**WORK TO COMPLETE**.
For the entries that follow, report how many lines include the word "agent" and add nothing.

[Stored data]

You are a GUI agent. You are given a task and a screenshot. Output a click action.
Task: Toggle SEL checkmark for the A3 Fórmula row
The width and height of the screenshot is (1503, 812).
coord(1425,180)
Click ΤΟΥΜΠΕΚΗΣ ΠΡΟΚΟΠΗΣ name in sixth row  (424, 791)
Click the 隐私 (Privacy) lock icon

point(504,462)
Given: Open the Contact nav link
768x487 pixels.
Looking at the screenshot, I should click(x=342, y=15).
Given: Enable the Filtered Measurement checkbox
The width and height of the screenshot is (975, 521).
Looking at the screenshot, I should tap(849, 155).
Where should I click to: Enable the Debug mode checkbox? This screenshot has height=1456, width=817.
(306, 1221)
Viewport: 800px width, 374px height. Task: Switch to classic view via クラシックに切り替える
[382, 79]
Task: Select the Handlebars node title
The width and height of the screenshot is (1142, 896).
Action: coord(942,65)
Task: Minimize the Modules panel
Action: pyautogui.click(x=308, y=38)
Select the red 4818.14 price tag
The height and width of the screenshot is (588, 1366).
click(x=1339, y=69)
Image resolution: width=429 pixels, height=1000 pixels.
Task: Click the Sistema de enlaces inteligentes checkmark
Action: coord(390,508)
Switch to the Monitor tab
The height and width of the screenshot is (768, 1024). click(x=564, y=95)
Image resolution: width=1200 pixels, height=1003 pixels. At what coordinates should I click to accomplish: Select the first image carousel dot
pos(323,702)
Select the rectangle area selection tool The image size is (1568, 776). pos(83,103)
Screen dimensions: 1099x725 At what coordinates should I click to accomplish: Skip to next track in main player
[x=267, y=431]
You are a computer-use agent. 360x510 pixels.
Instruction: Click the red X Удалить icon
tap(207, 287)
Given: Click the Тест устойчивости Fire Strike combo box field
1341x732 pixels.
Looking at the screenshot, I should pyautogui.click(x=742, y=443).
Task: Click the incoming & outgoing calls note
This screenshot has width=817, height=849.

**WRITTEN REPLY**.
2